Reputation: 3145
I am using solr to search a list of names and using ngrams to account for partial string matching. If I have the names "Rose", "Rosen", "Rosenberg", and "Rosenthal" I would expect a query of "Rose" to return:
Rose
Rosen
Rosenberg
Rosenthal
But what I get is:
Rosenberg
Rosenthal
Rose
Rosen
With all results having the same score. Ive tried creating an exact match field and an ngrams field but that doesn't give me what I either. When i search "Rose" I get:
Rose
Rosenberg
Rosenthal
Rosen
With only the exact match having a higher score and all others still the same regardless of match percent. If I want to order the results by match percent, and secondarily by alphabetical order, how would I do that?
Upvotes: 1
Views: 903
Reputation: 11
It works if I use the same field for ngram
Upvotes: 1
Reputation: 52822
The reason why you don't see a change is because they all match the same token, and the score is calculated based on which tokens are in the index.
A token is a "form" of the word, the ngram filter will generate multiple tokens from a word, such as ro
, ros
and rose
. As all the words matches the same token, rose
, they get the same score.
A way to solve this is to have two fields - one for the exact match and one for the ngram fields, then weigh these fields differently in qf
(if using (e)dismax). That way an exact hit will contribute more to the score.
Your first example would be achieved by ordering by the alphabetical sort order by itself (as all the words would have the same prefix, that might be what you want).
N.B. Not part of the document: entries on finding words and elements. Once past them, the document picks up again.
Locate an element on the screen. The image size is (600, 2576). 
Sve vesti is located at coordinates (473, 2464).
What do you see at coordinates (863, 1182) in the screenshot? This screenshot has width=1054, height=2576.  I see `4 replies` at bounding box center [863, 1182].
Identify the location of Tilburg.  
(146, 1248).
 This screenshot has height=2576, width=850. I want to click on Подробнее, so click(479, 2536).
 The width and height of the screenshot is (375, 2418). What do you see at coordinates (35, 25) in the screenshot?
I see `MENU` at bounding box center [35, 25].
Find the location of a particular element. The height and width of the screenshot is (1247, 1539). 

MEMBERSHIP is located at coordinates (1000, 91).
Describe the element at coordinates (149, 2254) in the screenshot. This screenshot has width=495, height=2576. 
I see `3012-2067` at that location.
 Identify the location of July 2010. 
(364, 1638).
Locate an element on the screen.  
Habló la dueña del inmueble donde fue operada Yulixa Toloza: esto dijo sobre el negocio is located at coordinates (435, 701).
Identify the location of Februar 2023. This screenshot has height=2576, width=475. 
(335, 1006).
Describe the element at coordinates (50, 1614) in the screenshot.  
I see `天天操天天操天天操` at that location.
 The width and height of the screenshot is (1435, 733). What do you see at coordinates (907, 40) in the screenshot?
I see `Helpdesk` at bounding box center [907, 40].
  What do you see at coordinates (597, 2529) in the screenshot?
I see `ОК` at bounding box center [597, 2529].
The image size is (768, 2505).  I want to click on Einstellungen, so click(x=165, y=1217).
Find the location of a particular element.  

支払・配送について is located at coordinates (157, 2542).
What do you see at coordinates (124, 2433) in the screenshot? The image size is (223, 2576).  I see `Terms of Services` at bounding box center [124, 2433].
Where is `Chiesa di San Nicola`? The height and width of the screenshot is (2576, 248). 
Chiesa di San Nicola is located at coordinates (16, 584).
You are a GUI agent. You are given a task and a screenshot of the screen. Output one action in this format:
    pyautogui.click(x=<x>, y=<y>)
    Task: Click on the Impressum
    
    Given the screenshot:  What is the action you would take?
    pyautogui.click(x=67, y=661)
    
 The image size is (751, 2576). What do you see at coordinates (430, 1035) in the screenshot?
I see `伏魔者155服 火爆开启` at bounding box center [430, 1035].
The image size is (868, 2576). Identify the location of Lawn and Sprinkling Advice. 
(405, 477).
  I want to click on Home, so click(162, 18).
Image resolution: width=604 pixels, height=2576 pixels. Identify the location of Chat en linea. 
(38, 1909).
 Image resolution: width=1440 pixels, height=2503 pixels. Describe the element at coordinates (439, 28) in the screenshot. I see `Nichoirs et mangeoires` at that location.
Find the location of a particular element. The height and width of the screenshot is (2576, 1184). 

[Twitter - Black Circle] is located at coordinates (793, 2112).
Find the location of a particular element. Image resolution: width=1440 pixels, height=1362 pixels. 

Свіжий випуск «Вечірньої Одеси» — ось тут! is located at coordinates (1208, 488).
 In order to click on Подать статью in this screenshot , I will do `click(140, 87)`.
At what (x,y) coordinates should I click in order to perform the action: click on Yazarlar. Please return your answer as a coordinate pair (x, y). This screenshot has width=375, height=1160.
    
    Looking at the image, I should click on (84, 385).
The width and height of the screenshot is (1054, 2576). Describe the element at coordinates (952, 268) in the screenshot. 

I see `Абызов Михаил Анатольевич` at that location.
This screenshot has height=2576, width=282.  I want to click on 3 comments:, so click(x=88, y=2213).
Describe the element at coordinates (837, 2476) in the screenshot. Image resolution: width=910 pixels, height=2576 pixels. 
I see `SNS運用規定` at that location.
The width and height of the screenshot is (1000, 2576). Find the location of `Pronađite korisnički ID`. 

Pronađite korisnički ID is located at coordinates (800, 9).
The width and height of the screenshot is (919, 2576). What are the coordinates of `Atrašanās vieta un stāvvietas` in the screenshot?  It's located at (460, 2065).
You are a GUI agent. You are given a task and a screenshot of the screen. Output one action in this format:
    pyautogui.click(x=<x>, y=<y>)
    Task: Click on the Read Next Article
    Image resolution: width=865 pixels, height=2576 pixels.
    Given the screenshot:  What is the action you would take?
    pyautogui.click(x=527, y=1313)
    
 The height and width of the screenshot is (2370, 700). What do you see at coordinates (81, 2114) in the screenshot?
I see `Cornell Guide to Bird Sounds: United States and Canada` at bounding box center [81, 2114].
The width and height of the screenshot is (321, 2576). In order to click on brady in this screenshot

If you want to sort by token length (if this is a field with a single value), there is no function in Solr to retrieve the actual length of the indexed value at the moment, so you'd have to index a value together with the field containing the length of the indexed content, then sort by that as well - that way you'd get shorter matches first.
For example, if your field is name
, you could add a field name_length
as an integer, then add this field to your document when doing an add:
document.addField("name", name);
document.addField("name_length", name.length()); // or len(name) in python, etc.
Exactly how you do that depends on how you're indexing the content. You can also do it in an update chain in Solr, for example by using Javascript in a StatelessScriptUpdateProcessor. The manual method might be quicker and easier to implement, but an update chain would be available regardless of where the indexing operation is coming from (so if you're indexing from many locations / code bases, etc., it might be useful to evaluate).